Women in the East Riding effectively went without pay for nearly five months last year due to the gender pay gap, new figures show.
Recently, all companies with 250 or more staff were required to report their gender pay figures, with more than three-quarters of companies nationally showing a gap in pay favouring male employees.
In the East Riding, Office of National Statistics figures show that women in work earned an average annual salary of £16,998 in 2018 – 41% lower than the average man’s salary of £28,739. It means that, in effect, women in the East Riding worked for free from August 4 last year.
The average pay figures are calculated using a median, rather than mean, average, to stop them being skewed by particularly small or large pay packets.
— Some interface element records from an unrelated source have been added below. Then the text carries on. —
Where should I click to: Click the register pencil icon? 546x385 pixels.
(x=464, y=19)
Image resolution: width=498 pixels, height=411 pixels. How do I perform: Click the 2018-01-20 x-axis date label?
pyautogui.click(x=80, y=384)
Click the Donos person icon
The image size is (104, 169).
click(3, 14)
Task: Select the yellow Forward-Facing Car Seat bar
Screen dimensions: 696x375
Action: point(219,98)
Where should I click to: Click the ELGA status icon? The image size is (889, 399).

The difference in pay can partly be explained by the number of women in part-time work. An estimated 27,000 women in the East Riding were in part-time work last year, around 47% of the female workforce. Despite that, the difference in pay was still evident in full-time roles: men in the area earned an average of £30,662 last year, and women £23,387 – 24% less.
TUC general secretary Frances O’Grady said: “Big employers clearly aren’t doing enough to tackle the root causes of pay inequality and working women are paying the price.”
Minister for women and equalities, Penny Mordaunt, said: “Actions to tackle the gender pay gap are good for business. That’s why we have produced support to help employers close their gaps.”